Jeff: Well, I could spend the rest of the afternoon talking about that. But one of the things that interests me so much and what we're currently doing, and the reason we like these new code sets coming out of CMS, it's the first time CMS has actually incentivized physicians to think about their patient panel proactively. If you think about what happens in a physician office, and I started employing physicians back in the mid 90s, I'm dating myself now. And in the economic model that the current healthcare system is in, the providers get paid to take care of sick people, the more sick people they take care of the better they do financially. And what this particular code set does is it incentivizes the physicians to think about their patient panel the same way a payer would. The payers are financially responsible for their patients. And so by thinking about their patient panel differently, they're identifying their patients that are the most at risk. And the code set incentivizes us physicians to manage those patients aggressively. And our solution can also be used for wellness reminders as well. I spent 10 years trying to figure out a way to change the way health care was delivered in the communities we served, to your very point, changing the paradigm from a sick care model to more of a proactive wellcare model. And we believe that these new code set is a significant enough of an incentive to actually start breaking the cycle of the way physicians think about their patients to be more proactive versus just reactive when they're coming out of so it's a great step towards your very question.
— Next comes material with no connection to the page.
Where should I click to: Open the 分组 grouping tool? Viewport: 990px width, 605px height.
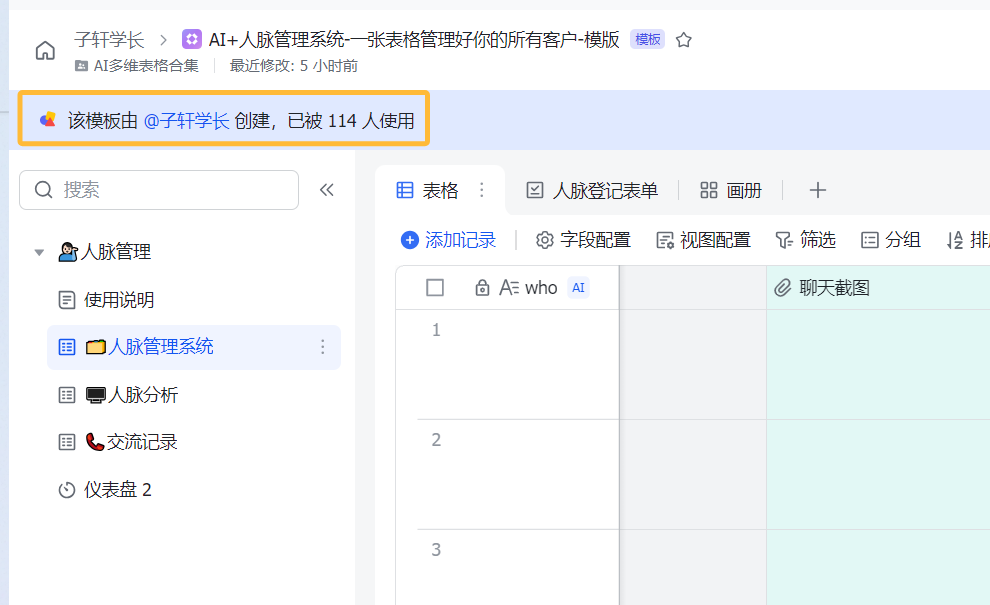point(890,240)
Christina: Thank you, Jeff. So we're running out of time, we will take the remaining questions that haven't been answered and send them via email in this last minute. Brigitta, would you take one minute and just share your final thoughts on this industry and the moment we're in?
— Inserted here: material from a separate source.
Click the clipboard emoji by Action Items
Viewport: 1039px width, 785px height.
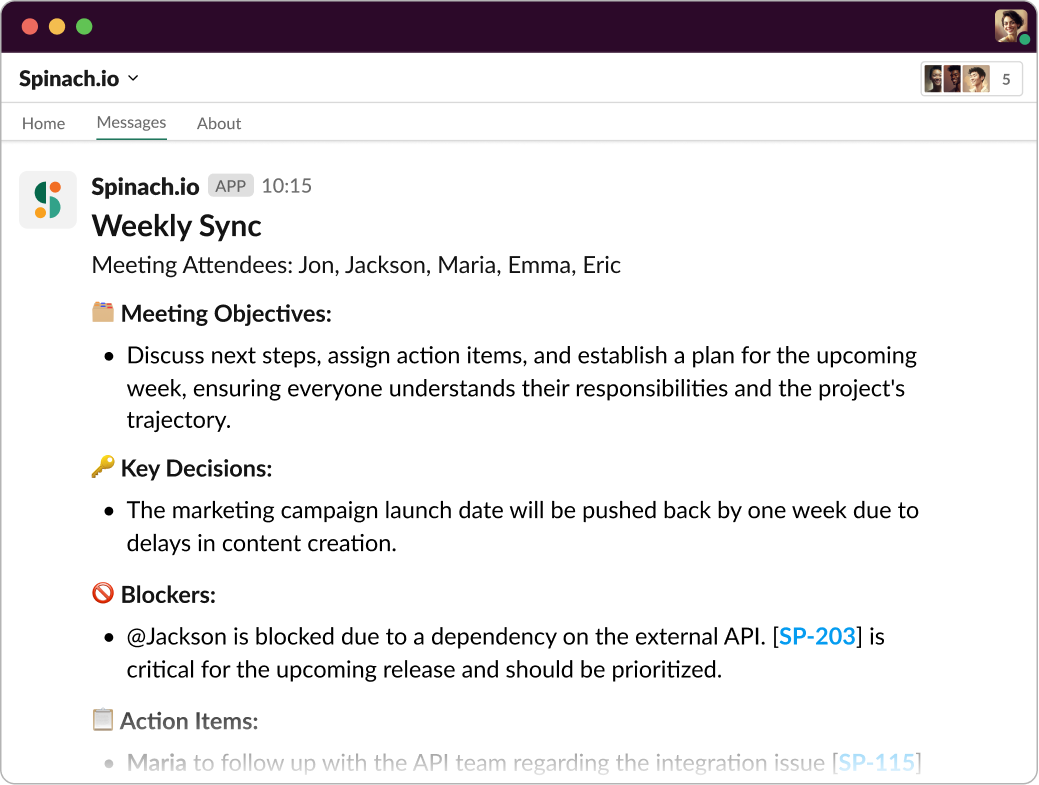pyautogui.click(x=103, y=720)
Brigitta: There are some industries that are tied to geography. But when we're talking about bio science, it's not necessarily in that bucket, you know, monumental scientific discoveries and cognitive leap forward. Those things are not as much tied to geography as they are tied to intellectual capital. And it's individual people that have the presence of mind and maybe even the audacity of spirits to think that they are the ones responsible for making a difference and making that next leap forward. So I just want to say that I'm grateful to the folks on the call today for being a part of the solution to the COVID-19 crisis and the ones that will inevitably follow. Thanks.
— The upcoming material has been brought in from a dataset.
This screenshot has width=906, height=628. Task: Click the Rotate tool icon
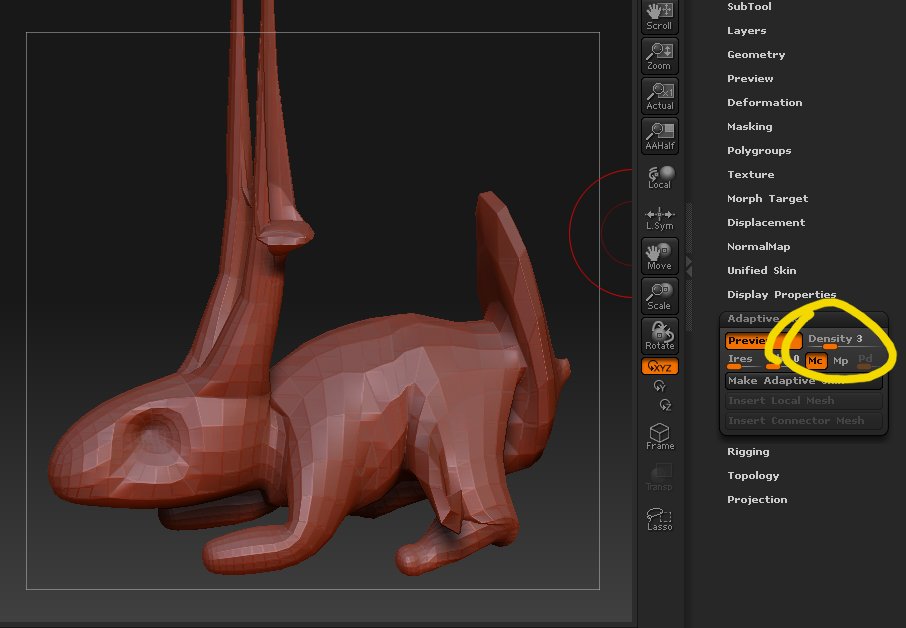point(659,336)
Christina: Thank you, Brigitta. And I would like to echo our thanks to all four of our panelists today, you could not ask for a busier time for us to take your time. But I think it's a real gift to us in Montana to get to hear about the amazing work that you're doing, and the impact that you're having, not just on our state, but on our country and potentially the globe. So we're so proud that your work is happening right here in Montana. And please let us know if there are specific ways that that we can help all of you or for folks who are on the line that are also in in this field working on the frontlines, please reach out if there are ways that we can connect you to resources or opportunities or if you have jobs available now that business is is going well, we'd love to post those as well. So thank you all. There will be a recording and a transcript available to our audience members and the public after this call. So thank you again for your time and your knowledge today.

Additional Question: Sarj, can you talk more about how a patient sample would need to be prepared before use in your diagnostic?
Sarj: We are trying to develop our test to utilize as a very small sample. One of our main goals is to remove the need to process the sample once collected prior to performing the test. We are trialing approaches to take samples from nasal swabs or saliva directly into our test.